> SET EXERCISE A:
Answer these from the sock knitting text:
(i) What were women allowed to do once they reached their quota?
(ii) Which group is named as one of hundreds of small groups seeking grant funding?
(iii) What did many of the knitters speak of keeping tucked away?
> SET EXERCISE B:
Write out everything in the sock knitting text from "They also all" down to "day or weekend.", without changing a word.

The government gave the machines to women all over the country during the war and asked them to make an allocation of wool socks. Once the women reached their quota they were allowed to keep the machine.
Now the tradition of hand made socks has regained popularity, no longer out of necessity to save feet but in the battle of quality over quantity. The Circular Sock Knitting Machine Society is just one of hundreds of small groups that seek out grant funding and recognition for people who desire and appreciate quality, hand-made products — those who understand the value in time and tradition.
Most of the knitters admitted that using the Crank Sock Knitting Machine can come with a bit of a steep learning curve although the payoff is a peace that comes from the daily practice of knitting.
As I watched the group working individually on their pieces there was a hum in the room — a type of collective learning as they leaned over to assess other’s work and take home some little tips and hints to help with their own hobbies and businesses back in their hometowns, basements, sewing rooms and shops.
They also all had one other thing in common — an addiction of sorts. Many of the knitters spoke of secret stashes of yarn tucked away just waiting for that perfect pattern. Hours spent trolling sock junky sites and hoarding knitting patterns for a rainy day or weekend.

> GIVEN DATA:

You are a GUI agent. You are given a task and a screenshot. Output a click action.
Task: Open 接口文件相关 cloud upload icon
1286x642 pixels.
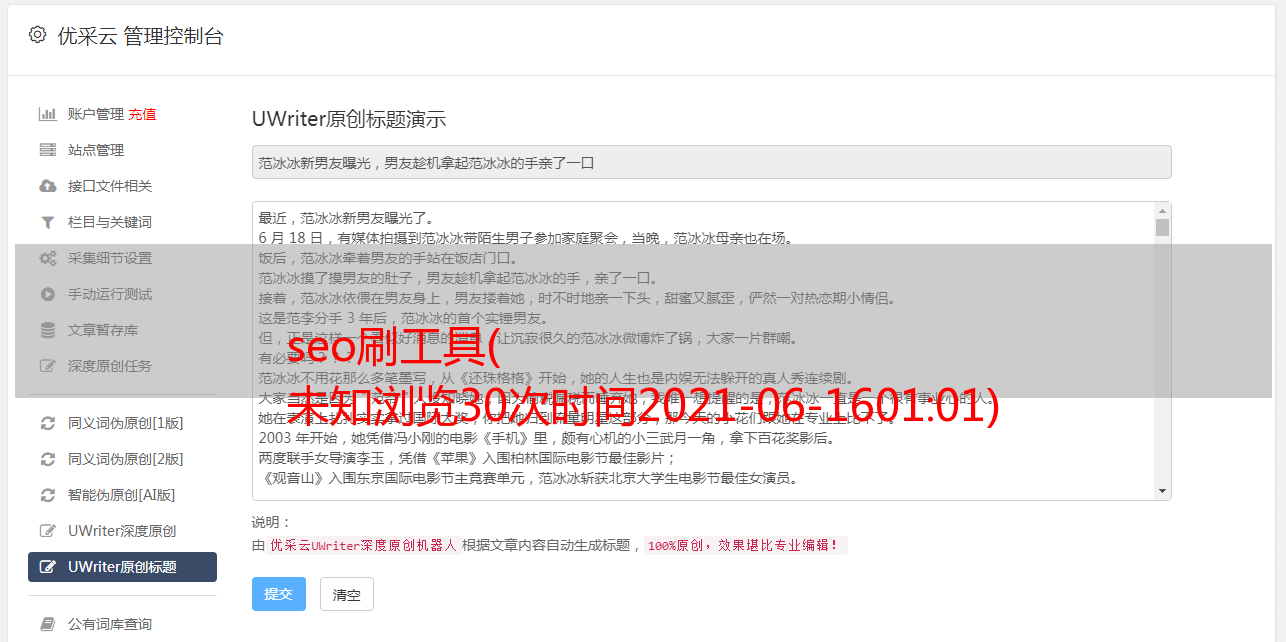point(47,186)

> EXPECTED ANSWER A:
(i) Keep the machine.
(ii) The Circular Sock Knitting Machine Society.
(iii) Secret stashes of yarn.

> EXPECTED ANSWER B:
They also all had one other thing in common — an addiction of sorts. Many of the knitters spoke of secret stashes of yarn tucked away just waiting for that perfect pattern. Hours spent trolling sock junky sites and hoarding knitting patterns for a rainy day or weekend.